490 poszkodowanych, ponad 2 mln zł strat. Santander podliczył skalę przekrętu
W wyniku przestępczych działań zorganizowanej grupy przestępczej z kont 490 klientów banku Santander wypłaconych zostało 2,2 mln zł – poinformowała we wtorek wiceszefowa Prokuratury Okręgowej w Bydgoszczy Agnieszka Adamska-Okońska.
Prokurator Adamska-Okońska zaznaczyła, że dane o liczbie pokrzywdzonych i wysokości szkód pochodzą z banku Santander, który ustalił to na podstawie własnych działań.

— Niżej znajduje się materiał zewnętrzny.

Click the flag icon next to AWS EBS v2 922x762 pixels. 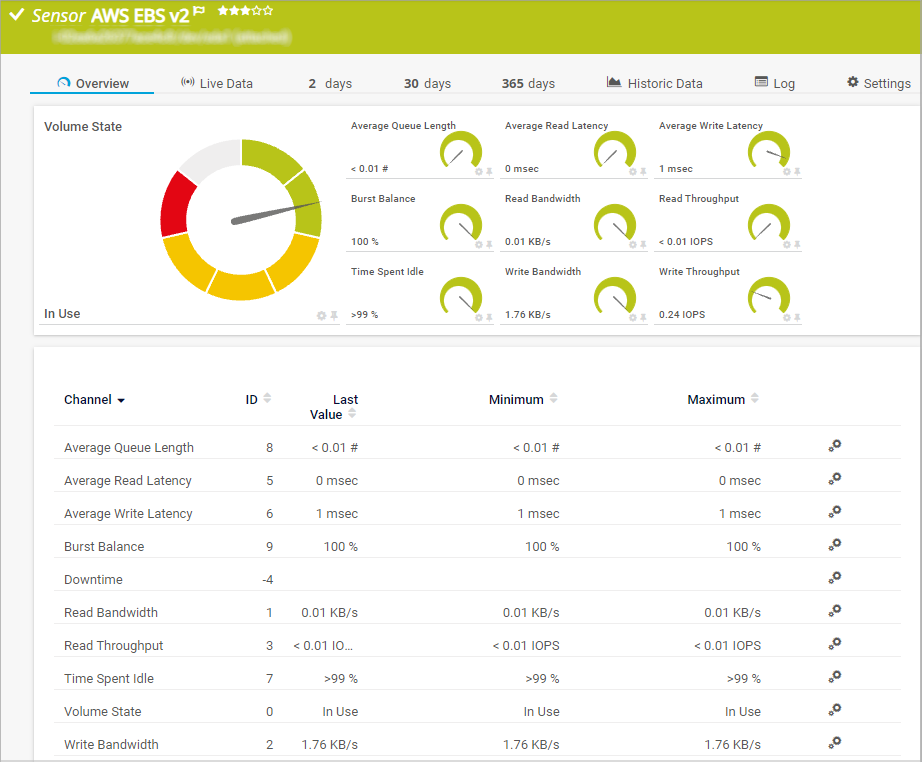tap(199, 12)

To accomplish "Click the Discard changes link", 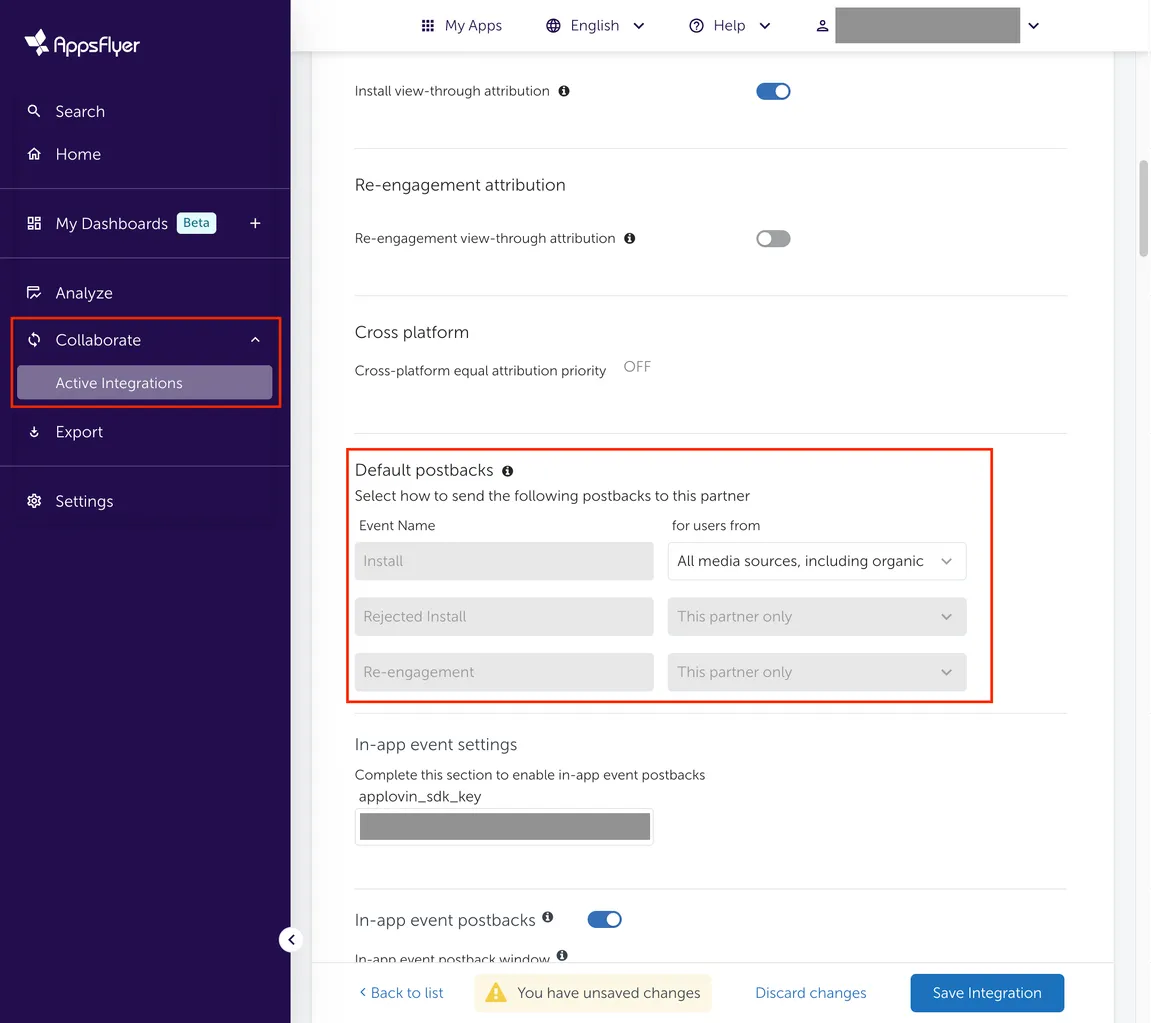I will click(x=810, y=992).
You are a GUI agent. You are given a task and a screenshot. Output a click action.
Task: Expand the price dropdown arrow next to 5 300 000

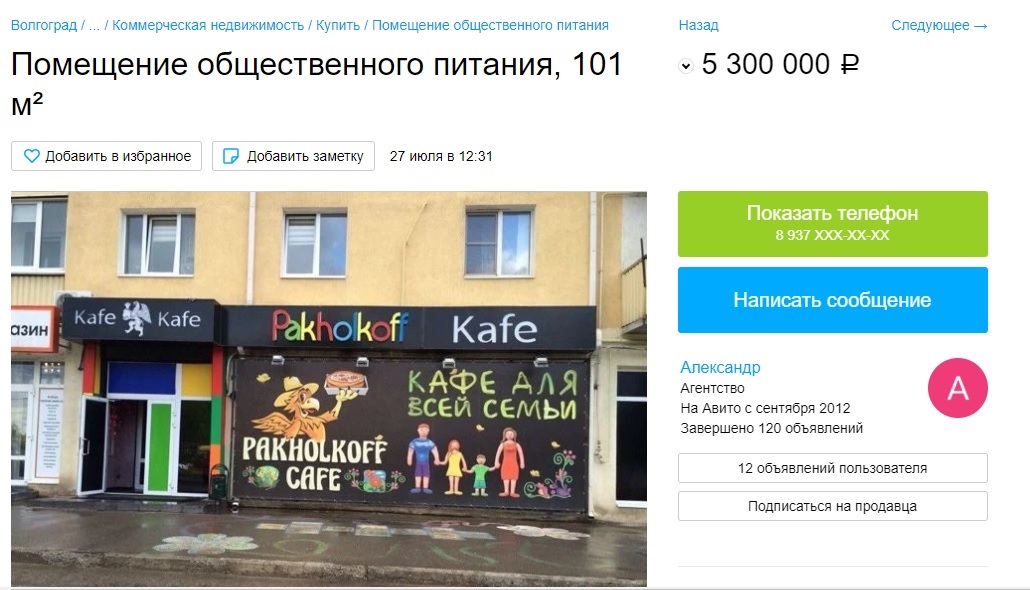click(x=686, y=66)
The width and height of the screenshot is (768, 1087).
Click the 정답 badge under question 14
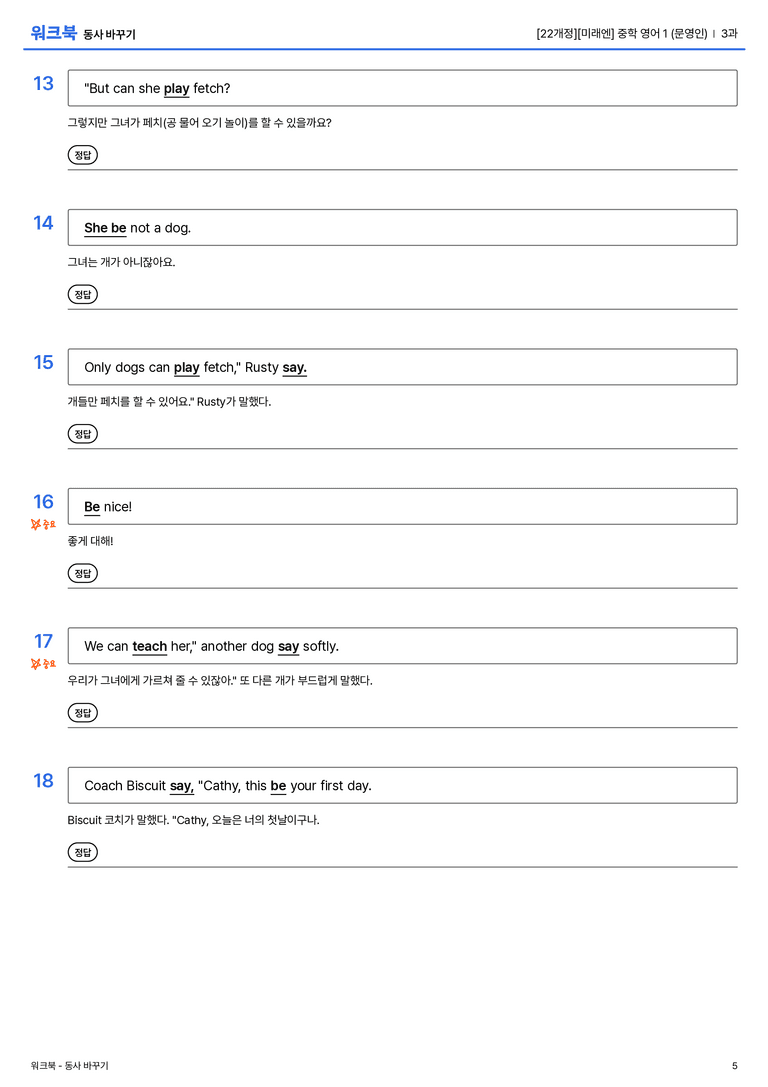(82, 295)
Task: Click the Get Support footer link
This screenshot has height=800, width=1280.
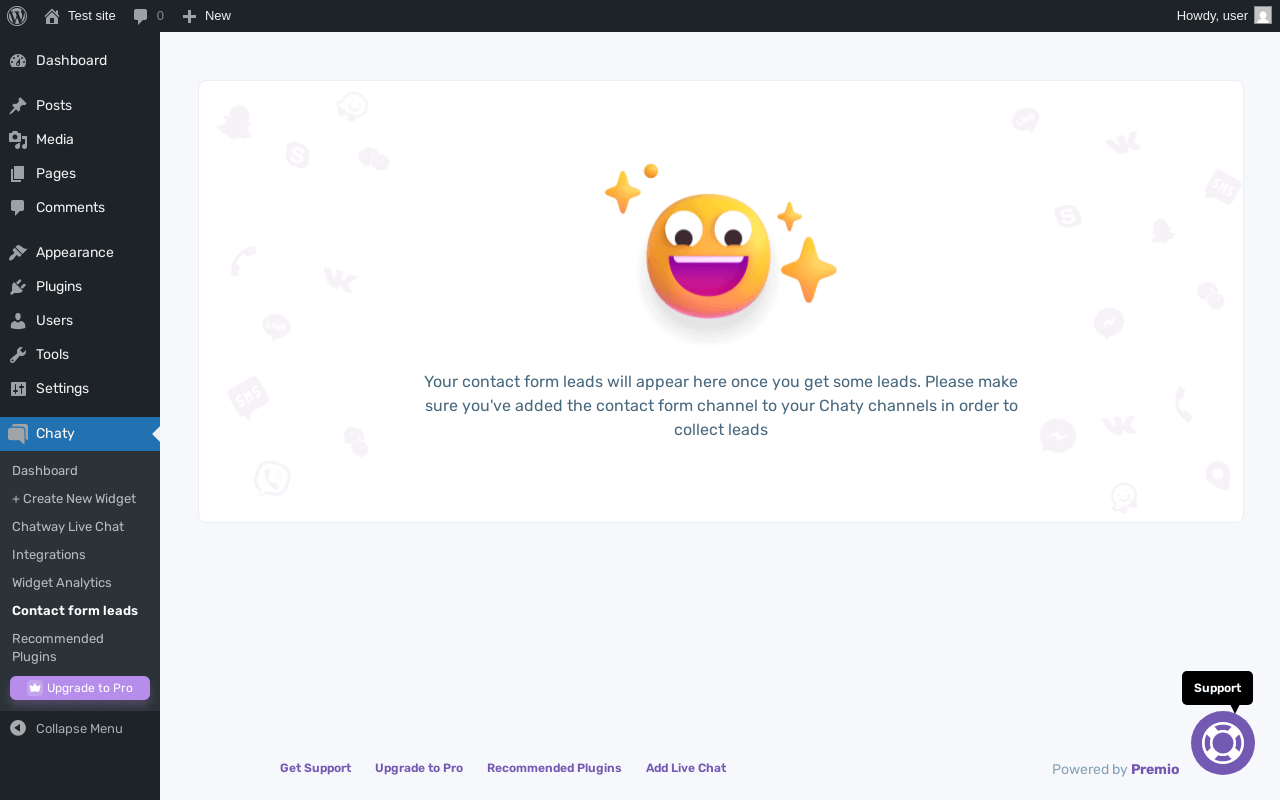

Prokuratura Okręgowa w Bydgoszczy w poniedziałek wszczęła zbiorcze śledztwo dotyczące kradzieży pieniędzy z rachunków bankowych klientów banku Santander, a jego prowadzenie powierzyła Zarządowi w Bydgoszczy Centralnego Biura Zwalczania Cyberprzestępczości. Chodzi o działanie zorganizowanej grupy przestępczej.
Z ustaleń prokuratury wynika, że wypłat dokonywano z bankomatów w różnych częściach kraju, ale głównie w województwie wielkopolskim i w województwie kujawsko-pomorskim.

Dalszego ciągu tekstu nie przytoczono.